Beyond GDP Symposium’s panel of experts: (from left) Universiti Kebangsaan Malaysia’s (UKM) Vice Chancellor Professor Datuk Dr Noor Azlan Ghazali; School of Business Administration of São Paulo’s Professor Ligia Maura Costa; Astro host Kamarul Bahrin, Africa Sustainability Centre (ASCENT) chairman Dr Bakary Kante and University of Cambridge’s Professor Emeritus Sir Partha Dasgupta.

KUALA LUMPUR: Minister in the Prime Minister’s Department Datuk Seri Abdul Wahid Omar said that gross domestic product (GDP) alone did not capture the totality of well-being, which included dignity, happiness and other aspects fundamental to a fulfilling life.

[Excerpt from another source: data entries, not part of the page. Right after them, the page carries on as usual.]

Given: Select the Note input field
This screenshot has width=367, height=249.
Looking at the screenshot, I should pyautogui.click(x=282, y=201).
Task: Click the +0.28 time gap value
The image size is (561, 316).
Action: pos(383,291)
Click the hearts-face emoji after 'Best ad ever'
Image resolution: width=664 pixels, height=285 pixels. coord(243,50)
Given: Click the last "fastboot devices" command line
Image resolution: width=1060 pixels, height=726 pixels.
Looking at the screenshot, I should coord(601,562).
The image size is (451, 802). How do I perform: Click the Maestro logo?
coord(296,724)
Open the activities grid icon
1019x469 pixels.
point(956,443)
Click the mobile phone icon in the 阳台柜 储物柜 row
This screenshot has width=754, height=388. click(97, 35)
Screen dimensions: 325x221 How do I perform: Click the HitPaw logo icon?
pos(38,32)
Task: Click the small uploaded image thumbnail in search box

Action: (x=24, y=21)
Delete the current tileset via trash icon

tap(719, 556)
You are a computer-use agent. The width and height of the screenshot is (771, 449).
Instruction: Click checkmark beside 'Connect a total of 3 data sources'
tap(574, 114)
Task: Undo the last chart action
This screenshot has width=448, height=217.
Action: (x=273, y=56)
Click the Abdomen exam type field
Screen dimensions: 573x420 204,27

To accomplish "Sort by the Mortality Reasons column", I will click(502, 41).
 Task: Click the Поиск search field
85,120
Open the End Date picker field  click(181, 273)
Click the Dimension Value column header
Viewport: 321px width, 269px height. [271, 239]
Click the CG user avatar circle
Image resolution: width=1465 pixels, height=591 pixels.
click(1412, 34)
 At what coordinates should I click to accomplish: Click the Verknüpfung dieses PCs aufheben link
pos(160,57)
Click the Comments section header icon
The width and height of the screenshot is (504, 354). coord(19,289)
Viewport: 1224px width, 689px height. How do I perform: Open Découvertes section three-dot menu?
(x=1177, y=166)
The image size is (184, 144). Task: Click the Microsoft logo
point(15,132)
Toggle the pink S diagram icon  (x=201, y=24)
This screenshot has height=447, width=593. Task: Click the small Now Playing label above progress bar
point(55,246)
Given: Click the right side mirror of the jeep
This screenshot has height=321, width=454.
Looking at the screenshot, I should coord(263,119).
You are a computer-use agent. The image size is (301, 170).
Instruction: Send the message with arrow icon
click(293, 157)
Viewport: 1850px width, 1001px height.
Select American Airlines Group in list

Hence, Malaysia will continue to seek other measures of economic and national growth beyond GDP, in response to opportunities and challenges in the 21st century.

“GDP was undeniably a useful yardstick to measure a country’s wealth, however Malaysia has recognised that relying on GDP alone was not sufficient to reflect the development progress in the country,” Wahid said at the “Beyond GDP Symposium: Transitioning into Sustainability” in Kuala Lumpur yesterday.

“We understand, for example, that it doesn’t capture the issue of inequality, nor does it capture environmental concerns, both of which have long been at the heart of our development policies,” he said.

The three-day symposium which began last Saturday, was co-organised by the Malaysia Industry-Government Group for High Technology (MIGHT) and the International Human Dimensions Programme on Global Environmental Change (IHDP).

Wahid then introduced the new Malaysian Well-Being Index (MWI), a tool to assess the impact of various policies and programmes in increasing the well-being of the people.

He said that the MWI was constructed using 14 components with 68 indicators covering both economic and social perspectives such as communications, culture, education, health, housing, leisure, transportation and public safety.

“To achieve the aspiration of becoming a developed and high-income country, Malaysia will continue to focus its development strategies based on a ‘people economy’ approach.

“In this regard, Malaysia will continue to emphasise on producing high quality talents and skilled workforce, assisting venerable and bottom-40 groups and providing sufficient social safety net to safeguard the well-being of people,” he said.

The symposium also saw an interactive international panel of experts to discuss their perspectives on GDP including Professor Datuk Noor Azlan Ghazali, Dr Bakary Kante, Professor Ligia Maura Costa and Professor Sir Partha Dasgupta.